More than ever before, we’re sinking into automatic living, going through life on our little tracks of routine and normalcy as we make our livings. Work, commute, friends, family, leisure, weekends, holidays, new year, repeat. And we don’t even notice! We think that this is what life is, and the wheels keep on turning… until tragedy strikes.

Life is normal and routine and automatic until it’s not. When things go wrong, we’re suddenly thrown off these familiar maps, and we see the world with different eyes, the numbing familiarity we took for granted a veil that falls away when life’s wind blows.

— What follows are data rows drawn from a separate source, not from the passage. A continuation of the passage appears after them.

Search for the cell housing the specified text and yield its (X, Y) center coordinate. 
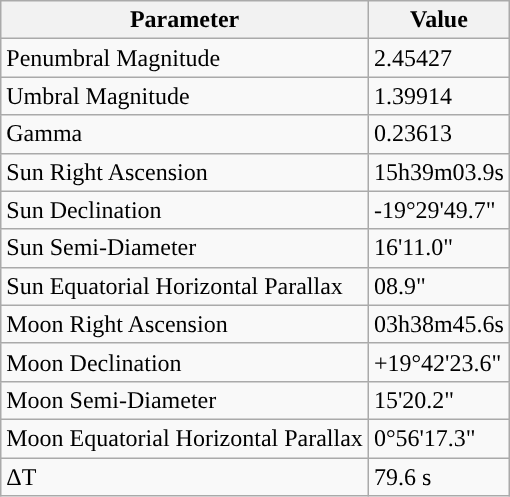
+19°42'23.6" (438, 362)
Moon Equatorial Horizontal Parallax (185, 438)
15'20.2" (438, 400)
Sun Declination (185, 210)
Value (438, 20)
79.6 s (438, 477)
1.39914 (438, 96)
2.45427 (438, 58)
Moon Declination (185, 362)
-19°29'49.7" (438, 210)
08.9" (438, 286)
Sun Semi-Diameter (185, 248)
Umbral Magnitude (185, 96)
ΔT (185, 477)
Penumbral Magnitude (185, 58)
Gamma (185, 134)
Parameter (185, 20)
16'11.0" (438, 248)
15h39m03.9s (438, 172)
03h38m45.6s (438, 324)
0°56'17.3" (438, 438)
Sun Equatorial Horizontal Parallax (185, 286)
Moon Semi-Diameter (185, 400)
Sun Right Ascension (185, 172)
0.23613 (438, 134)
Moon Right Ascension (185, 324)
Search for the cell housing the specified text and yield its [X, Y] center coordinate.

It was all a dream. It never existed beyond the fragile construction we made in our own heads.

Suddenly, we see life for what it is. Fleeting. Fragile. Fearful. Yet wonderful.

How often do we hear of people who made dramatic shifts after a near-death experience, or the loss of someone they loved? How many times have you been pulled out of the daze of so-called normal life and into the vividness of real life? Each of such moments stands out in my memory, be it the deaths of my grandparents, two of which I witnessed, or all the emergencies I’ve seen in my profession. These are stark moments that remain vivid whilst so much else fades into the indistinct soup of everyday memory. In the best of times and the worst, everything looked different, and for better and for worse, I felt more alive. Yes, there was pain, but also tremendous meaning and even beauty… yes, there is beauty, even in sadness. There’s a thereness to everything when we are truly present and aware.

It’s a tragic thing that most people need to suffer a tremendous loss before seeing clearly the wondrous gift of our lives and the world. If only we could live with this state of awareness and wisdom before we kneel at the grave of loss, we might notice the beauty that’s everywhere. If we can free ourselves from this robotic inertia, with all its repetition and predictability, how much different would we see the world? How much better would life be?

Beauty, as O’Donohue eloquently puts it, is the secret sound of the deepest thereness of things. But to see it, we need to look past all the superfluous things that render us blind, and be wherever we are, truly be there.